— Oye, si yo me muriera, ¿qué sería lo último que me dirías?
— ¿Lo último?
— Sí, lo último, antes de dejar los ojos en blanco.
— Pues no lo sé. Supongo que te pediría la clave de tu tarjeta de crédito.
— ¿Me robarías estando muerto?
— No, hombre. Sólo para los gastos mortales. Ya sabes, ataúd, escavadoras...
— Yo quiero que me incineren.
— ¿Incinerar? ¿Pero tú estás loco? ¡Lo mejor de la muerte es poder ser un zombie!

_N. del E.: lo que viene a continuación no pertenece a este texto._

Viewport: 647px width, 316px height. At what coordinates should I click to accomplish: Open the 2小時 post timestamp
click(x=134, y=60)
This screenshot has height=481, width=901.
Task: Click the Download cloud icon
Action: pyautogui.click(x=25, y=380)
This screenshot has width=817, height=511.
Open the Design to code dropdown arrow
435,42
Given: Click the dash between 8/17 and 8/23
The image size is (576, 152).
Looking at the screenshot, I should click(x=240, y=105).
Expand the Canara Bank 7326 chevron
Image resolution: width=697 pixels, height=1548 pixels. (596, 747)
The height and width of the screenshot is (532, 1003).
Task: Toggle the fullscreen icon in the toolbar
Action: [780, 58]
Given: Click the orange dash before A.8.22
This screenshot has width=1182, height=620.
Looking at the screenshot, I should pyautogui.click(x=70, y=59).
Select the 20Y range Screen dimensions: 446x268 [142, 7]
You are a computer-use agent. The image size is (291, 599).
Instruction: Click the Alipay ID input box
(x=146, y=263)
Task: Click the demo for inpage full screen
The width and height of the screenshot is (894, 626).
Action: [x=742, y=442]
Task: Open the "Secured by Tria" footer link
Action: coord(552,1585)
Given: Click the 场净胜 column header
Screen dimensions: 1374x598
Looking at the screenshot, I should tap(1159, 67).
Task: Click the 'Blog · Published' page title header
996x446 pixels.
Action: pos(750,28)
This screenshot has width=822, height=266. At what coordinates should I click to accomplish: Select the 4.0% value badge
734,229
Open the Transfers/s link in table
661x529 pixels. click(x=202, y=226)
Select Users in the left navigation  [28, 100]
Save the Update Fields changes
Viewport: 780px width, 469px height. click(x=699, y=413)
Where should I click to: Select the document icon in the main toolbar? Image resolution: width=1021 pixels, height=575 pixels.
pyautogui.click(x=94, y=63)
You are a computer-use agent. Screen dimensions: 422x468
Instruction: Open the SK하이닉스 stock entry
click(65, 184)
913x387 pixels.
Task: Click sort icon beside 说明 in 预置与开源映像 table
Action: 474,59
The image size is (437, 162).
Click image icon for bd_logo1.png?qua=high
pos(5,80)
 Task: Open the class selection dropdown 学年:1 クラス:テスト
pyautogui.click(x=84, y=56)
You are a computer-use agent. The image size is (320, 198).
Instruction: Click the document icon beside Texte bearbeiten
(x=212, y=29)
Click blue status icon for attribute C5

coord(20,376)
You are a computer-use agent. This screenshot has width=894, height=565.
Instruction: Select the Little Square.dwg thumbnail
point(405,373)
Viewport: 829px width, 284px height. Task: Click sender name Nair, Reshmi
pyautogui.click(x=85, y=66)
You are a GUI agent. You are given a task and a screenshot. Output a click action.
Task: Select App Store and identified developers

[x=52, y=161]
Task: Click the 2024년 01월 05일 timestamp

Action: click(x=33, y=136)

— ¿Un zombie? Los zombies no existen.
— Ay que no. Claro que existen.
— ¿Y son creyentes?
— No lo sé. La verdad es que nadie se lo ha planteado nunca. Supongo que están enterrados, pero todavía no han subido al cielo.
— ¿Miedo a volar?
— Puede ser. O quizá estén en la lista de espera. Ya sabes cómo va la sanidad en este país.
— Un desastre. Pobres. ¿Crees que algún día irán al cielo?
— No lo sé. La verdad es que suelen ir demasiado sucios y... Ya sabes, en el cielo no te dejan entrar con cualquier cosa. A mi abuelo lo mandaron a casa por llevar zapatillas. Y aquí sigue, con 95 años.
— Qué hijos de puta.
— Son esferas distintas. Nunca llegaremos allí. Un cuarto de 30 metros cuadrados en el Infierno, y gracias. ¿Quién puede costearse un viaje al cielo? Los precios están por las nubes.
— Por eso muchos prefieren ser zombies y apañárselas, claro. La cosa ahí arriba debe estar saturada.
— Cuando no te queda otra cosa es lo mejor. Ir al infierno es como ir a Benidorm, hace demasiado calor como para aguantarlo. Así que una cosa intermedia suele ser la única solución.
— Está jodido con esto de la crisis.
— Y tanto. Pero bueno, todavía nos queda mucho hasta entonces. Por el momento, dime, ¿estás seguro de que quieres ser incinerado?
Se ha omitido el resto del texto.